GERMANIA, ESSERE CREDENTI COSTA


da Berlino

Una pastora protestante può sposare un musulmano? Dipende. Nel Sud della Germania, a maggioranza cattolico, no.
Nella Berlino atea e protestante, sì. Sono le contraddizioni della Germania o, meglio, le differenze. Nonostante quel che si crede, cattolici e protestanti sono quasi alla pari in Germania.
Anzi, negli ultimi tempi della vecchia Repubblica Federale con capitale nella renana Bonn, i fedeli della Chiesa di Roma superarono di poco i luterani. Poi, con la riunificazione, si aggiunsero i 17 milioni di tedeschi della Ddr, in maggioranza protestanti. In fondo, Lutero era nato dalle loro parti.
Un quarto di secolo dopo, i cattolici sono tornati in leggero vantaggio: poco più di 24 milioni, circa il 30%, contro poco meno del 24%.
Bisogna tener presente, tuttavia, che si conteggiano solo quanti fanno realmente parte della comunità. Se si appartiene a una confessione, qualunque sia, si deve versare l’8% di tasse in più. Un peso notevole, e gli ossies, come vengono chiamati gli ex cittadini della scomparsa Germania Est, hanno fatto rapidamente i loro calcoli.

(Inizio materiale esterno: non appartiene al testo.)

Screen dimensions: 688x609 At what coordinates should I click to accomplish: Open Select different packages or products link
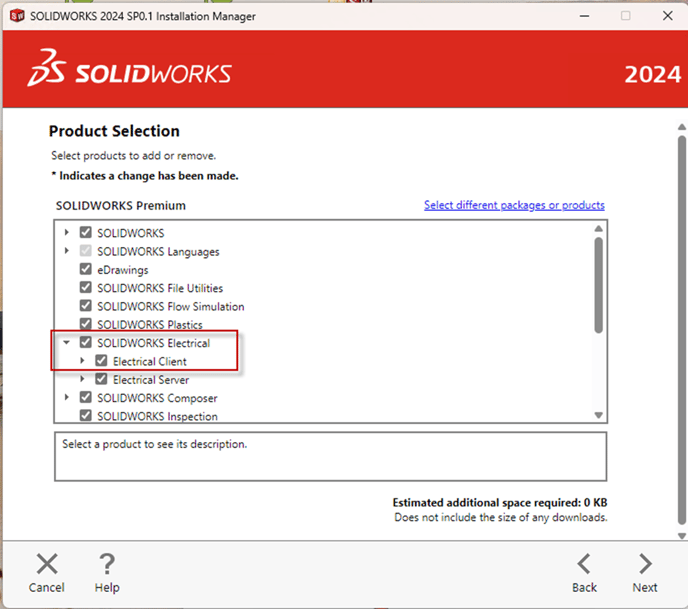pos(514,205)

A parte le diversità teologiche, quel che divide le due chiese è lo status di preti e dei loro colleghi pastori: i primi sono chiamati dalla vocazione, la loro è una missione. Per i luterani è una professione. Si diventa Pfarrer studiando teologia all’università, poi ci si candida a un posto in parrocchia. Lo stipendio non è male, nonostante la crisi, e le uscite dalla Chiesa, per crisi di fede o per risparmiare sulle tasse (circa 200 mila se ne vanno ogni anno, sia cattolici sia protestanti, anche in questo alla pari). È la comunità che elegge e assume il suo Pfarrer e, nel caso, lo può licenziare. Non è una missione a vita: basta citare il caso di Joachim Gauck, ieri pastore e oggi presidente della Repubblica.

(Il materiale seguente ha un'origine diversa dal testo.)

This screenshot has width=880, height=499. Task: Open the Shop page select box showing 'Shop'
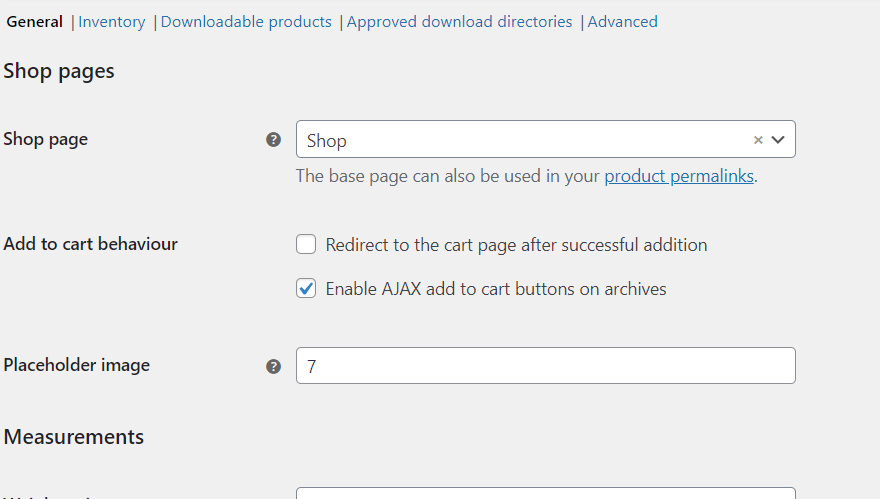520,140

E Frau Merkel, come si sa, è figlia di un pastore protestante. Un Pfarrer si può sposare, il prete ovviamente no. Una differenza che crea un grave problema alla Chiesa cattolica. Nel lavoro quotidiano in parrocchia, i pastori sono avvantaggiati perché condividono la vita quotidiana dei loro fedeli. Anzi, nella scelta della loro guida, i parrocchiani, di solito, preferiscono un candidato con moglie e figli. Il partner, uomo o donna che sia, ha una parte attiva nella parrocchia: organizza il Kindergarten, o corsi per le madri, oppure i corsi di danza, e la bocciofila.
Anni fa, prima di scrivere una storia, chiesi alla mia editor tedesca (figlia di un pastore, ex moglie di un pastore), se una donna Pfarrer avrebbe potuto sposare un pizzaiolo italiano. Perché no?, mi rassicurò, purché lui diventi luterano. Non è una regola assoluta, cambia di regione in regione, e con i tempi.

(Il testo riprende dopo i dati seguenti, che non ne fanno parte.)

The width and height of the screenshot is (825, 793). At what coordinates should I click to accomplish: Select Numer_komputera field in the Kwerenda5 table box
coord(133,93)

La battaglia di Frau Carmen Hacker è durata tre anni, e alla fine ha vinto. Nel 2011, la Chiesa Evangelica del Württemberg, l’antica Svevia, che è a maggioranza cattolica, le aveva impedito di diventare pastora perché aveva sposato l’uomo che ama, Monir, conosciuto nel 2010 durante una vacanza in Bangladesh. Difficile amore. Monir non ottenne il visto per la Germania, e, racconta, pagando 9 mila euro ottenne invece il visto per l’Italia. «Non proprio dietro l’angolo, ricorda Carmen, ma almeno ci ritrovavamo sullo stesso continente».
Si vedono a Roma, finché il visto scade. Non rimane altra strada che il matrimonio: la futura pastora sposa Monir, che è musulmano. E la Chiesa, per così dire, la «licenzia». «Amo la mia Chiesa e amo Monir, e non voglio rinunciare né alla mia fede, né a mio marito», dice Carmen. Comincia la sua battaglia, finché aiutata dalla deputata verde Katrin Göring-Eckardt, a sua volta sposata con un pastore, trova la via d’uscita: trasferirsi a Berlino. I prussiani sono meno rigidi dei meridionali svevi, e da qualche mese Carmen ha conquistato la sua parrocchia: «Monir viene ad aiutarmi di tanto in tanto, e nessuno si scandalizza, un musulmano può pregare in una chiesa di Lutero, come in una moschea».